**PROBLEM DETAILS**. In the records below, begin at the line that has "Where should I click to: Open augmentation-pipeline" and stop after the line that has "Given: Expand the Daily interval dropdown"; quote those lines verbatim and nothing more.

**LISTED ENTRIES**.
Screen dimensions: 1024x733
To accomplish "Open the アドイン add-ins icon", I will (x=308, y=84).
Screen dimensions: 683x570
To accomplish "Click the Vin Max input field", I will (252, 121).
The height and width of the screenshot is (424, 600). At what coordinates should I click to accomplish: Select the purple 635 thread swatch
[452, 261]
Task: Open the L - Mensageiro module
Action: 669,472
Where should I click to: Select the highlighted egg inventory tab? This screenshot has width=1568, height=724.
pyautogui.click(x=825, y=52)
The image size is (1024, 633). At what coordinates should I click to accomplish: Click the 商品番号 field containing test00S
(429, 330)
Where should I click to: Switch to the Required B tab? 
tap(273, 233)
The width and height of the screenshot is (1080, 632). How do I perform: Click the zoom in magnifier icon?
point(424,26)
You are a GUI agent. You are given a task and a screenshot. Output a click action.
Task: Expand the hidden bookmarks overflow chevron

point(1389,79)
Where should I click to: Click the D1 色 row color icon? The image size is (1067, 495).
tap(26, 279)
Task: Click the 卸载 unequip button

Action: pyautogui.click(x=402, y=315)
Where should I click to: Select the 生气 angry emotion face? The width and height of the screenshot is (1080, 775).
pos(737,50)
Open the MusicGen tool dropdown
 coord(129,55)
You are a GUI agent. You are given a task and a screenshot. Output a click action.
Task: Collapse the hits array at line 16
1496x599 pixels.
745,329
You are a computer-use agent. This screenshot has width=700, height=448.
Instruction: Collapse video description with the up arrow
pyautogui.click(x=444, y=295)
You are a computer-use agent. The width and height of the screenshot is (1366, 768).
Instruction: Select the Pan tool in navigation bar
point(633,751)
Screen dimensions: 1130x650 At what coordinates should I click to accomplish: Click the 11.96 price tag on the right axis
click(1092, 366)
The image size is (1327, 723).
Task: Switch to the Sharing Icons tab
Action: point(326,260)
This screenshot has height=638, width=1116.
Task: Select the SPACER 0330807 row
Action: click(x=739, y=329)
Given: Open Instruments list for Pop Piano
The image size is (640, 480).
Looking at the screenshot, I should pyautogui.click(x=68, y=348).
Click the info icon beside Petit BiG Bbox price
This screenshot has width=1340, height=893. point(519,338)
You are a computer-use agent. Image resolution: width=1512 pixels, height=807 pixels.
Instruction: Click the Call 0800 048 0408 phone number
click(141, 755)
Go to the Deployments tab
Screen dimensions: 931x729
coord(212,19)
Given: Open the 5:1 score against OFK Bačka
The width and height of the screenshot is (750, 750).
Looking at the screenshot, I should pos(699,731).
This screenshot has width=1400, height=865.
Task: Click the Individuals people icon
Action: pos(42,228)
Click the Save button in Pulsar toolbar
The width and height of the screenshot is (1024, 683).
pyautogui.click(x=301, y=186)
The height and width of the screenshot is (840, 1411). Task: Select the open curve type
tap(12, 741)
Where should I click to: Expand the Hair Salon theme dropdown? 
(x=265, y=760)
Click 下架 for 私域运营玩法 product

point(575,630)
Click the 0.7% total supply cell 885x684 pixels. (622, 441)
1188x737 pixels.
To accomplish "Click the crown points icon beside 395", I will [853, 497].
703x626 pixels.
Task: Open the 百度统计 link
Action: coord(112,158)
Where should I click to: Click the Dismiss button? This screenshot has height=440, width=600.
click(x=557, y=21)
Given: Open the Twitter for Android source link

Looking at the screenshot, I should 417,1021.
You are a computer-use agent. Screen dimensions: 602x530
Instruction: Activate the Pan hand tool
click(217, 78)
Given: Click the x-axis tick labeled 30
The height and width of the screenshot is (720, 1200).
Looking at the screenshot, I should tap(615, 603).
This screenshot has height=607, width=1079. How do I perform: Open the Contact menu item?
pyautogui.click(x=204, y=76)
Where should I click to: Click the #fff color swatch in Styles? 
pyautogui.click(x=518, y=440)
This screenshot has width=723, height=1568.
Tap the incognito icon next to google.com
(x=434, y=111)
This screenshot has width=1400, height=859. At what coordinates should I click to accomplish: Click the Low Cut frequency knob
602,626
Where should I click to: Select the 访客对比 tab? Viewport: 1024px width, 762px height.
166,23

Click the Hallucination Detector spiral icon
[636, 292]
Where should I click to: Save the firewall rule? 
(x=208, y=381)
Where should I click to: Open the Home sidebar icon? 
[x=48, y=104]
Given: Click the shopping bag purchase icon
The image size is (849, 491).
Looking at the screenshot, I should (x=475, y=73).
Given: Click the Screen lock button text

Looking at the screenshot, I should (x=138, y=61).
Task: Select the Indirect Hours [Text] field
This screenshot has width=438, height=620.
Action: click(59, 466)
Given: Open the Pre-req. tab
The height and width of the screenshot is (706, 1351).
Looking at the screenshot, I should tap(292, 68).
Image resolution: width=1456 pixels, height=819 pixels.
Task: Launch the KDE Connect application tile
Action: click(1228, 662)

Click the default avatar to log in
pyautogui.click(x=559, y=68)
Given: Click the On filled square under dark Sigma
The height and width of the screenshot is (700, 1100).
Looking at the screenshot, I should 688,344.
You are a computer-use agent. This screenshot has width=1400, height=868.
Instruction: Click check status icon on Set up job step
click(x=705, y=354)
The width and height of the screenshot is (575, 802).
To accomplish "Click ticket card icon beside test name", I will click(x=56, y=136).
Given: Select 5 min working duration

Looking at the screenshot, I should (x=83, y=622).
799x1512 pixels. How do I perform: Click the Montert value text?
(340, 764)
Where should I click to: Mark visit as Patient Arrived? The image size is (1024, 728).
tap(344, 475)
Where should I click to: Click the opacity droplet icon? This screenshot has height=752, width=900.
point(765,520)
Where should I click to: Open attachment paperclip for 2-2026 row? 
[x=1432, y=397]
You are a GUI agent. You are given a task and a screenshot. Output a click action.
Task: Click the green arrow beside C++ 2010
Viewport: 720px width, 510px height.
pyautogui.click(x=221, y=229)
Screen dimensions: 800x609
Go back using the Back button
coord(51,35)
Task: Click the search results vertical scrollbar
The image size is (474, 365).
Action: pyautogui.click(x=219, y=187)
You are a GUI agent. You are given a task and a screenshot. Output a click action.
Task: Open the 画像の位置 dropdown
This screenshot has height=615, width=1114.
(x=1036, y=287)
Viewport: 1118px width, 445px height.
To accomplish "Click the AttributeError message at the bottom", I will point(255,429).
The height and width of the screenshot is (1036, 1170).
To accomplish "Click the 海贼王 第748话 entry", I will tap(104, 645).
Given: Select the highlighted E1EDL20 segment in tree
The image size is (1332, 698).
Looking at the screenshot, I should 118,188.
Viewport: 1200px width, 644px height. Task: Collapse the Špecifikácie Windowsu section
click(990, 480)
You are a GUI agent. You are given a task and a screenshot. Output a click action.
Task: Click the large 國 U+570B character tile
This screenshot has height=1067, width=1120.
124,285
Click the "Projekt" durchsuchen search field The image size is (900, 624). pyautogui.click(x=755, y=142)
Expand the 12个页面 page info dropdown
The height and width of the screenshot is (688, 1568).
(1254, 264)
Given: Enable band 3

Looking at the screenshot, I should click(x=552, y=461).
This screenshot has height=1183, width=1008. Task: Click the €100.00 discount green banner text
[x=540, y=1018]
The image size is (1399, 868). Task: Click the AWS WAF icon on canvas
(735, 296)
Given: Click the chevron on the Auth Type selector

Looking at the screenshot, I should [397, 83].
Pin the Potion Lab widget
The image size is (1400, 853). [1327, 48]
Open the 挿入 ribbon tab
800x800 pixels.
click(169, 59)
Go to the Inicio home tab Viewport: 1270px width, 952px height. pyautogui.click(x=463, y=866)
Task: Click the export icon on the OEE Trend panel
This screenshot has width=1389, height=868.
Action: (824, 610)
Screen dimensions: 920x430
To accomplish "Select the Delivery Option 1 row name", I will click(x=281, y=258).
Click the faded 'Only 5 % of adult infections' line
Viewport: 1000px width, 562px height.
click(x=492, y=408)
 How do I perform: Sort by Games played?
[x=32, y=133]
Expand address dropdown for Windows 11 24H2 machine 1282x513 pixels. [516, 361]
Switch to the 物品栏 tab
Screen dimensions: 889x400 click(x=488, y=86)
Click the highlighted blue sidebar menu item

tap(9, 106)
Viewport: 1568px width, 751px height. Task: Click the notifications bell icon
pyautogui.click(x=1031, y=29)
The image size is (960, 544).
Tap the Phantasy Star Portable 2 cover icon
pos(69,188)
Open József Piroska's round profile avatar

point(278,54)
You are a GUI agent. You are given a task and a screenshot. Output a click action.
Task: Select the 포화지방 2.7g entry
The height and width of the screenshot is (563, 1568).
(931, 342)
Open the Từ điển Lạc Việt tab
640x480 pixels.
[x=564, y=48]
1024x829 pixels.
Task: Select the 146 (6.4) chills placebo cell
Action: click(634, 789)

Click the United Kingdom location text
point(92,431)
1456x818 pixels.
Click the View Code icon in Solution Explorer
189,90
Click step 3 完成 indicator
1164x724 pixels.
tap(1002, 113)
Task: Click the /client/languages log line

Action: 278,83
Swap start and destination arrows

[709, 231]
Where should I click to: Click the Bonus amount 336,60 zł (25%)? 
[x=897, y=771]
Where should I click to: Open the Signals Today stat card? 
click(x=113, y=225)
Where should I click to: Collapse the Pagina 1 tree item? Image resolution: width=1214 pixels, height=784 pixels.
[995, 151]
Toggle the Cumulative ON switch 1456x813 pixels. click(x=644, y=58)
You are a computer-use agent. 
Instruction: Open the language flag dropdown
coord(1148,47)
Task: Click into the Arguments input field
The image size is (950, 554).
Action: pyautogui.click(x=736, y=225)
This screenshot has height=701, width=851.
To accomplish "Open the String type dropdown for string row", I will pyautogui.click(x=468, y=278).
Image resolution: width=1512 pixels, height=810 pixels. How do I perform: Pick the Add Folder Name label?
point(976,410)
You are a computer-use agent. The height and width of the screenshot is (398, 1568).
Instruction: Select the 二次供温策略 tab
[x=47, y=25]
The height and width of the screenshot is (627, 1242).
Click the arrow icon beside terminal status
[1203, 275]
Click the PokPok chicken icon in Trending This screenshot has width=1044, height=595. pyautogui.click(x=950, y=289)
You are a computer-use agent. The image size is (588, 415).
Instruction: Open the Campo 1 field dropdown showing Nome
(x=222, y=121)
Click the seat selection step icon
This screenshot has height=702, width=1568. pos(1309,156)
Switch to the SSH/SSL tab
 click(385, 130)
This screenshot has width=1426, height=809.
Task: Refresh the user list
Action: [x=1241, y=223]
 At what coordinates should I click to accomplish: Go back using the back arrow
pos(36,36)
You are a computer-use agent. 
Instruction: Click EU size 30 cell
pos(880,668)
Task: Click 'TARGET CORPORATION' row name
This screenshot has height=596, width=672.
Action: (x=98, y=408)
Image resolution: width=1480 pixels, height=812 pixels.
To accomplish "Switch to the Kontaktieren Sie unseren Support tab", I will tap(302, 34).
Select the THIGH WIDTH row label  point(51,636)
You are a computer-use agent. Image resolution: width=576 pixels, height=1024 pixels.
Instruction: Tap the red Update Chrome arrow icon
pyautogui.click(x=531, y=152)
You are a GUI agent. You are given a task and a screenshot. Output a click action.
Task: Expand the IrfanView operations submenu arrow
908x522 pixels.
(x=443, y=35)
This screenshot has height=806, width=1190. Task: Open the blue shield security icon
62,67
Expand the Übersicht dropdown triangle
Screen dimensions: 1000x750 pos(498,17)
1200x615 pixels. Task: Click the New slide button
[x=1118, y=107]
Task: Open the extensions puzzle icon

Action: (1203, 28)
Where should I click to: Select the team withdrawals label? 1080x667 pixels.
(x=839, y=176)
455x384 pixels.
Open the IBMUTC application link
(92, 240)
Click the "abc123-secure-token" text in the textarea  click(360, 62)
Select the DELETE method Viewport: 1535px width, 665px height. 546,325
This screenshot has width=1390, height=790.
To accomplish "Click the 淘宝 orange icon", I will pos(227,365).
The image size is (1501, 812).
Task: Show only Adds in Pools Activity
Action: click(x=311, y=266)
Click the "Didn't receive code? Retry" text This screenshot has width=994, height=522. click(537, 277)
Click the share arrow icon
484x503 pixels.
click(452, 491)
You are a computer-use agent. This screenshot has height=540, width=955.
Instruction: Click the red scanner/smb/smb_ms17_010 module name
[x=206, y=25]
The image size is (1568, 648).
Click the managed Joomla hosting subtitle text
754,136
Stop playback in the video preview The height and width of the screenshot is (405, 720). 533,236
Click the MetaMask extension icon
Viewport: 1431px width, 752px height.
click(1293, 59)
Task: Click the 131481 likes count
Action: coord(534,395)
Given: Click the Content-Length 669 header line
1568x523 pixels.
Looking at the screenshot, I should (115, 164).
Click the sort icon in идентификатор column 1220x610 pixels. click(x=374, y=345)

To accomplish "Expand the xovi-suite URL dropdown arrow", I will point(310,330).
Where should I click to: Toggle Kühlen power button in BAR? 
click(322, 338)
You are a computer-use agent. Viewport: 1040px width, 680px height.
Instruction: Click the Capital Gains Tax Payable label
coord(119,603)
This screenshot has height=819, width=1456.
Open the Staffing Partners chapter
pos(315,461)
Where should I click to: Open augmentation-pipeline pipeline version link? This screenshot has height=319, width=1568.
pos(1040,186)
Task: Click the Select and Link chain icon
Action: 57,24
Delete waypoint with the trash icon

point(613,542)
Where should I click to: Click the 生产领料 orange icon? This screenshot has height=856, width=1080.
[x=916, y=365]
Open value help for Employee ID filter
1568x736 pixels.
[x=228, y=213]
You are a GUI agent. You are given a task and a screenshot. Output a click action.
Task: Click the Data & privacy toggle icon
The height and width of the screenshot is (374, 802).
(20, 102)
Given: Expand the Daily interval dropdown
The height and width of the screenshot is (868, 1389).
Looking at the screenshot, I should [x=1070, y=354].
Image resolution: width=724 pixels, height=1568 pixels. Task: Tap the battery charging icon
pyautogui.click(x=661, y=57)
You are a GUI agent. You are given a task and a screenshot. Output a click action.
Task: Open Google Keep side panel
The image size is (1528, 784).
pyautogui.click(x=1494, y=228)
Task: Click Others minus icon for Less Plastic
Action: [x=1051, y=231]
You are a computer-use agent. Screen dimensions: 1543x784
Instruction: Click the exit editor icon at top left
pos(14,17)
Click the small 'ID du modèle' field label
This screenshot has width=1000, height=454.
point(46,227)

**SOLUTION**.
Where should I click to: Open augmentation-pipeline pipeline version link? This screenshot has height=319, width=1568.
pos(1040,186)
Task: Click the Select and Link chain icon
Action: 57,24
Delete waypoint with the trash icon

point(613,542)
Where should I click to: Click the 生产领料 orange icon? This screenshot has height=856, width=1080.
[x=916, y=365]
Open value help for Employee ID filter
1568x736 pixels.
[x=228, y=213]
You are a GUI agent. You are given a task and a screenshot. Output a click action.
Task: Click the Data & privacy toggle icon
The height and width of the screenshot is (374, 802).
(20, 102)
Given: Expand the Daily interval dropdown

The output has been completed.